Dancing With The Green Fairy: Absinthe Demystified

Drink Features

It looks like Listerine and tastes like licorice. It might get you seduced by a vampire, like in Bram Stoker’s Dracula, or make you spawn a witch, as in the Broadway show Wicked. It might turn you into a famous writer, like Wilde or Hemingway. It might make you the world’s most renowned suicidal painter, like Vincent Van Gogh. Could it conjure a Green Fairy, like in Moulin Rouge? Absinthe is a drink of legends, banned from the United States for almost a century, but it might just be some really strong booze.

The liquor’s licorice flavor comes from anise seeds, but what makes absinthe absinthe, is a wildflower called wormwood. For centuries, people have used wormwood as medicine – it takes its name as a treatment for intestinal worms – and you can still find it in your local pharmacy. But, like many homeopathic remedies, it’s been associated with witchcraft – reading the stars, calling forth spirits, enducing visions. A chemical in wormwood called thujone has been linked to hallucinations. Anthropologist Michael Harner has argued that the witches-riding-broomsticks myths might have developed because women applied botanical oils made from stuff like wormwood to a certain mucous membrane using the handiest domestic instrument they could find.

“Perhaps the witches were hallucinating that they could fly,” says Alison Martlew, a bartender at Dos Perros cantina in Durham. “[Absinthe] does feel a teeny little bit trippy.”

Dos Perros had a bottle of La Fée NV Absinthe Verte, a cheap, artificially green French import. Martlew let me taste a sip – kind of like cough medicine, but you’re not supposed to drink it straight anyway. It’s 38-percent ABV, whereas the better absinthes are often at least a third higher. Absinthe wasn’t a big seller at Dos Perros — the almost-full bottle had a pricetag from the state liquor store dated February 2012.

The fact that you can get real absinthe in the U.S. at all took a feat of legal reinterpretation in 2007. Prior to that, legislators and bartenders alike operated under the assumption that the legendary liquor was still banned under anti-thujone regulations. Once the parties involved took a hard look at the trace amounts of thujone in authentic absinthe, the liquor was deemed legal.

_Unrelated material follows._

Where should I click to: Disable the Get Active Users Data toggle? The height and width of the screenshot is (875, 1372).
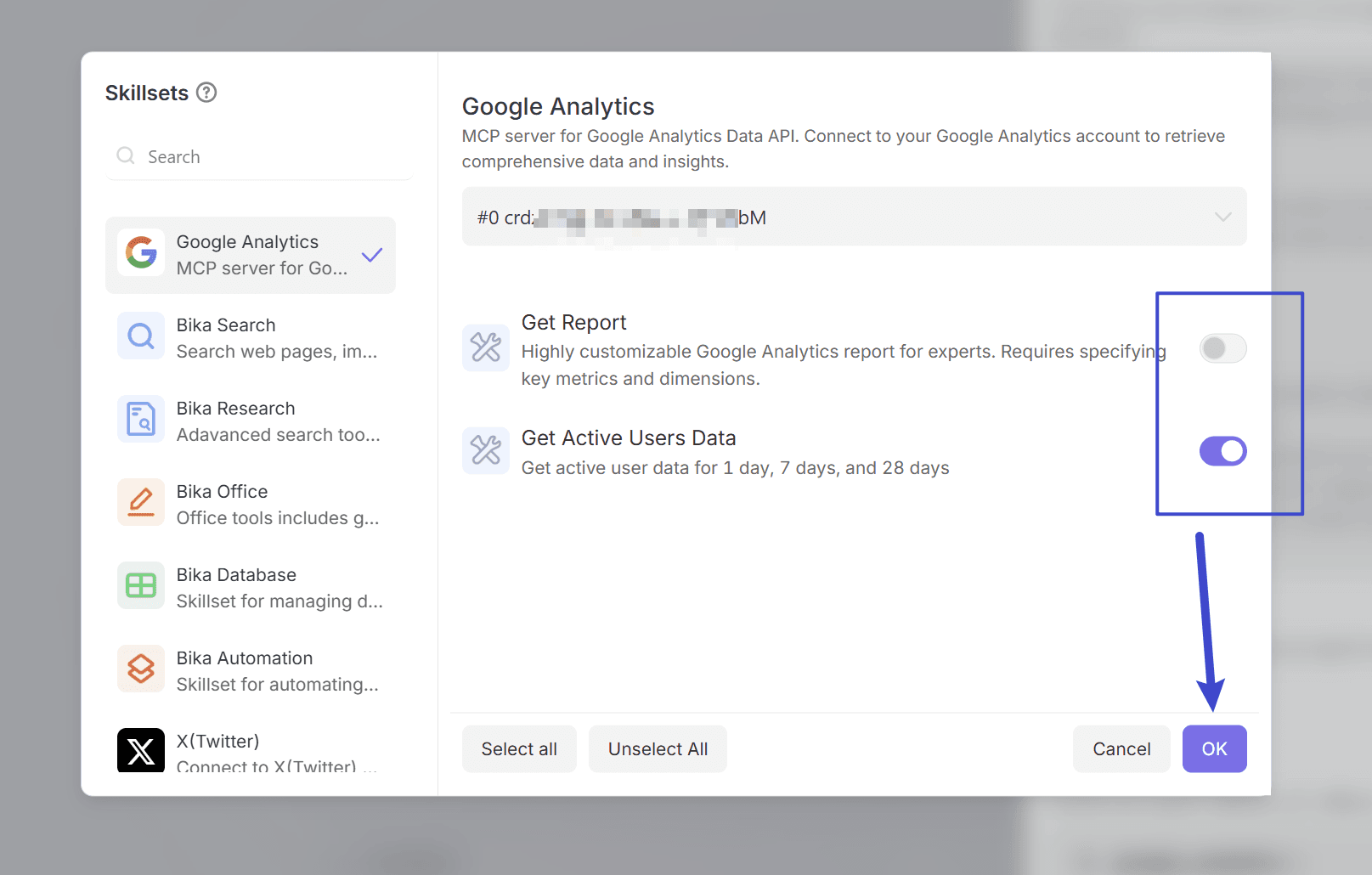point(1222,451)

Around the corner at the high-end cocktail bar Alley 26, bow-tied proprietor Shannon Healy makes me a Sazerac, perhaps the most popular of absinthe drinks. It’s something like an Old-Fashioned – sugar, bitters, rye and lemon. What makes it a Sazerac is a splash of absinthe, in this case a 110-proof Absente brand imported from southern France, yellower than the Scope-colored NV. By tradition, a bartender merely rinses a lowball glass with absinthe and pours it out, leaving just traces to flavor the mix.

“It’s a lovely addition to a drink, but if you use too much of it, you might as well just be drinking absinthe,” Healy says.

Overhearing our conversation, a nearby patron orders a Sazerac. At first, Healy shakes a few drops of angostura bitters over a spoonful of sugar. Then he rinses out that glass and starts over. It has to be Peychaud’s bitters, which also contain wormwood and which give the Sazerac a distinctive red color – the absinthe green disappears.

“The man made one drink,” says Healy, referring to Peychaud. “Let’s let him have it.”

Antoine Peychaud invented the Sazerac in New Orleans in 1838. Peychaud started with brandy, but the European grape blight of the 19th century eventually pushed the drink toward rye. Hemingway drank absinthe in champagne: Death in the Afternoon. The French usually drink it in a louche form – a milky liquid produced by adding water. The liquor can only hold its herbs and spices at a certain alcohol by volume. Once it’s diluted, they start to cloud it. Water is dripped slowly into the liquor until the desired louche is reached. This weaker form of anise-flavored liquor is called pastis.

“While the English are drinking tea, the French are drinking pastis,” says Healy. Sometimes the water is dripped over a sugar cube suspended on a spoon, but Healy says that’s really for cheaper, rougher Czech or “Bohemian” absinthes. He says the purer Swiss and French absinthes make nice bittering agents for balanced cocktails.

“I don’t believe that there are any magical properties,” he says. “[Thujone] can do bad things to you, but it doesn’t survive the distillation process.

“All these crazy, drug-addled artists – they’d be sane otherwise,” he says sarcastically. “It’s the same way there are stories about what oysters and tiger penises can do for you. You drink enough of 140-proof spirit, you’re going to see something.”